Before initiating therapy with ZERBAXA, make careful inquiry about previous hypersensitivity reactions to other cephalosporins, penicillins, or other beta-lactams. If this product is to be given to a patient with a cephalosporin, penicillin, or other beta-lactam allergy, exercise caution because cross sensitivity has been established. If an anaphylactic reaction to ZERBAXA occurs, discontinue the drug and institute appropriate therapy.
Clostridioides difficile-associated Diarrhea:
Clostridioides difficile-associated diarrhea (CDAD) has been reported for nearly all systemic antibacterial agents, including ZERBAXA, and may range in severity from mild diarrhea to fatal colitis.
Treatment with antibacterial agents alters the normal flora of the colon and may permit overgrowth of C. difficile. C. difficile produces toxins A and B which contribute to the development of CDAD. CDAD must be considered in all patients who present with diarrhea following antibacterial use. Careful medical history is necessary because CDAD has been reported to occur more than 2 months after the administration of antibacterial agents.

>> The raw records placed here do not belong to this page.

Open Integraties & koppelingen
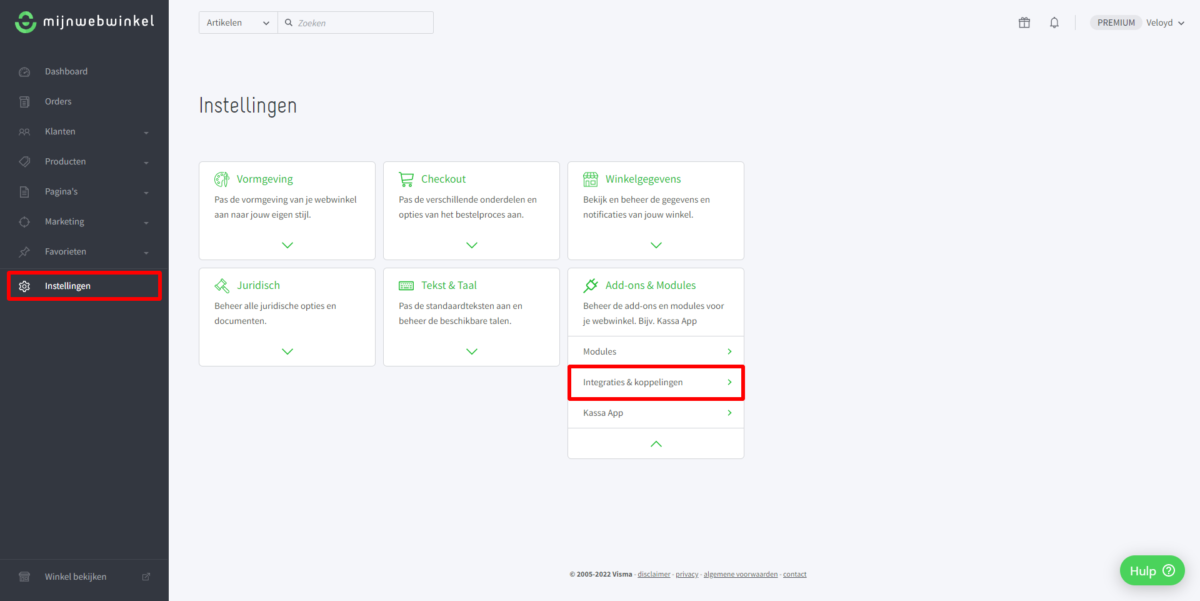The width and height of the screenshot is (1200, 601). (x=656, y=382)
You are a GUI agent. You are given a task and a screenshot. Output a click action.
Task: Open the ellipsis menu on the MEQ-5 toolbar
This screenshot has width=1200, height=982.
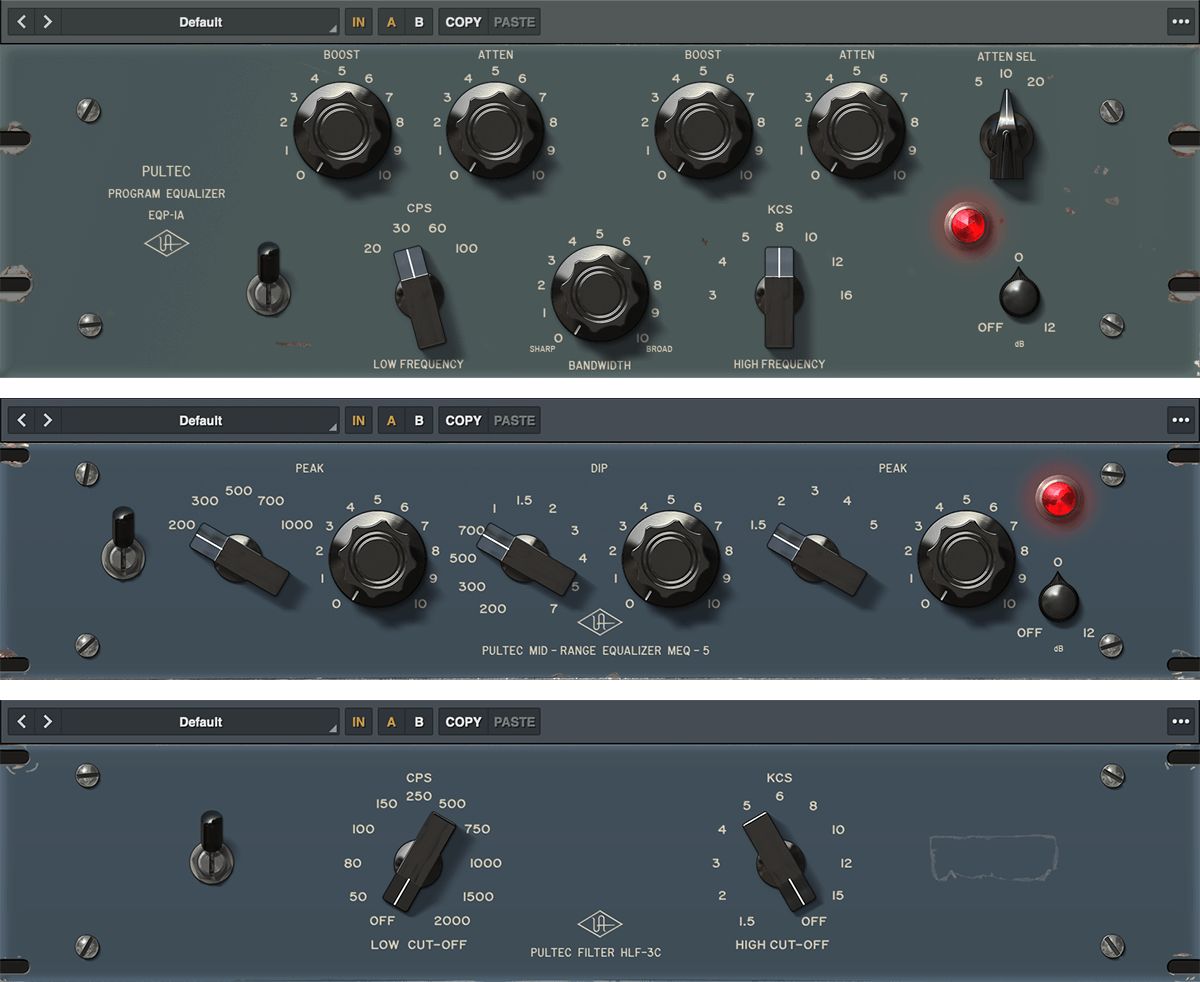click(1180, 420)
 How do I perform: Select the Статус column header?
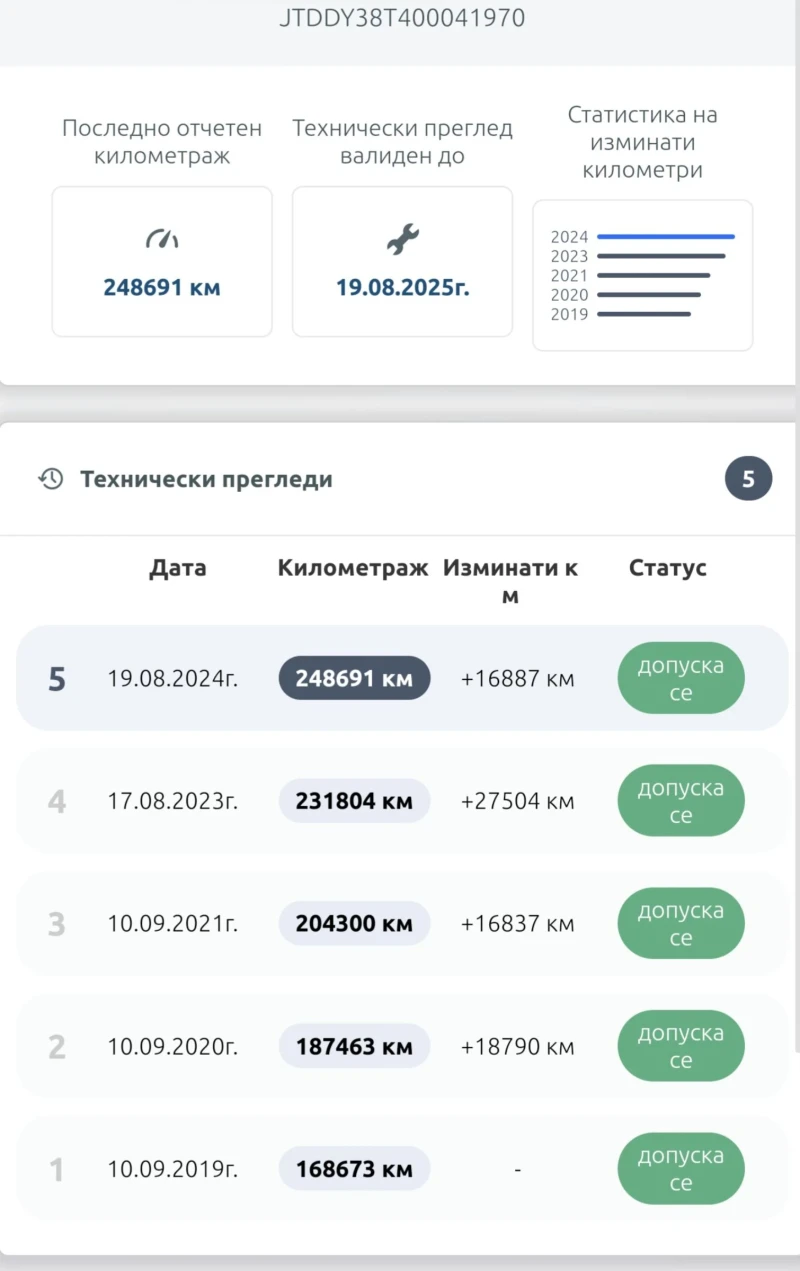click(667, 568)
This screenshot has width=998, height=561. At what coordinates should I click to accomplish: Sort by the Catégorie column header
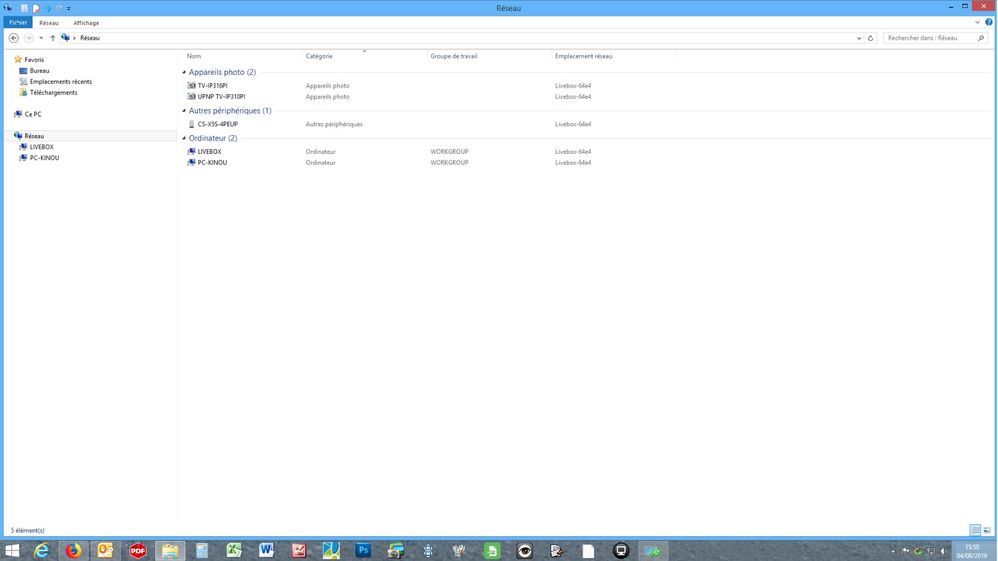click(319, 56)
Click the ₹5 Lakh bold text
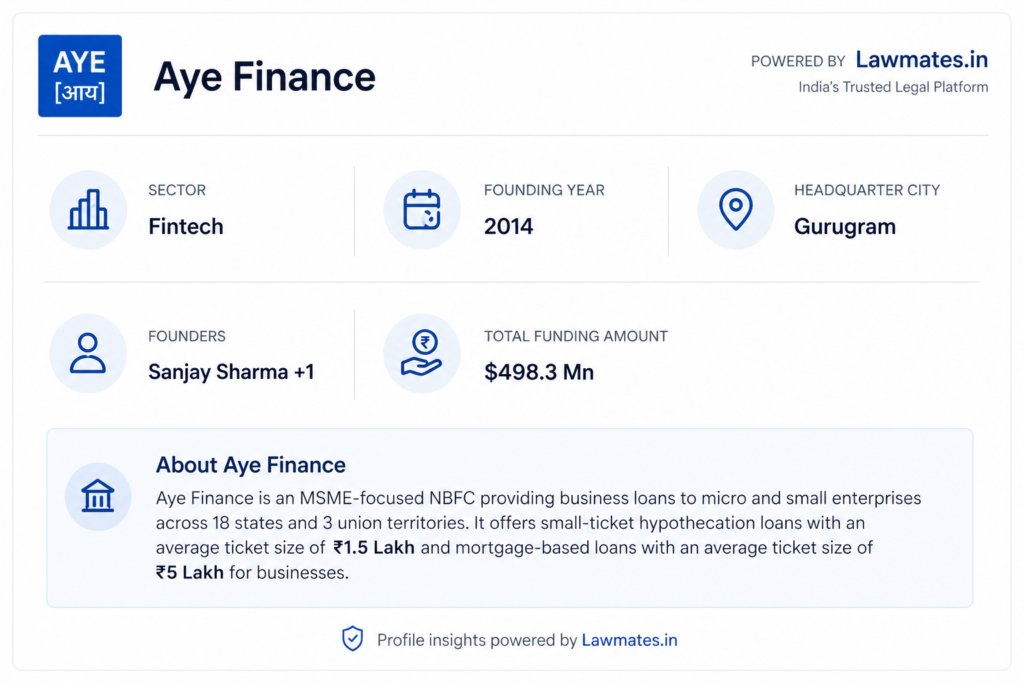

If CDAD is confirmed, discontinue antibacterials not directed against C. difficile, if possible. Manage fluid and electrolyte levels as appropriate, supplement protein intake, monitor antibacterial treatment of C. difficile, and institute surgical evaluation as clinically indicated.
Development of Drug-resistant Bacteria:
Prescribing ZERBAXA in the absence of a proven or strongly suspected bacterial infection or a prophylactic indication is unlikely to provide benefit to the patient and risks the development of drug-resistant bacteria.
Pregnancy: There are no data available on ZERBAXA, ceftolozane or tazobactam use in pregnant women toallow assessment of a drug-associated risk of major birth defects, miscarriage or adverse maternal or fetaloutcomes.
Lactation: There are no data on the presence of ceftolozane or tazobactam in human milk. There are no dataon the effects of tazobactam or ceftolozane on the breastfed infant, or the effects on milk production.
The developmental and health benefits of breastfeeding should be considered along with the mother’s clinical need for ZERBAXA and any potential adverse effects on the breastfed child from ZERBAXA or from the underlying maternal conditions.
Pediatric Use: The safety and effectiveness of ZERBAXA for the treatment of cIAI and cUTI have been established in pediatric patients aged birth to less than 18 years old. Use of ZERBAXA in these age groups is supported by evidence from adequate and well-controlled studies of ZERBAXA in adults with cUTI and cIAI and additional pharmacokinetic and safety data from pediatric trials.
Patients with Renal Impairment:
Dosage adjustment is required in adult patients with CrCl 50 mL/min or less, including adult patients with ESRD on HD.
No dose adjustment has been established in pediatric patients aged birth to less than 18 years of age with eGFR 50 mL/min/1.73 m2 or less.
In the event of overdose, discontinue ZERBAXA and provide general supportive treatment.
ZERBAXA can be removed by hemodialysis. Approximately 66% of ceftolozane, 56% of tazobactam, and 51% of the tazobactam metabolite M1 were removed by dialysis. No information is available on the use of hemodialysis to treat overdosage.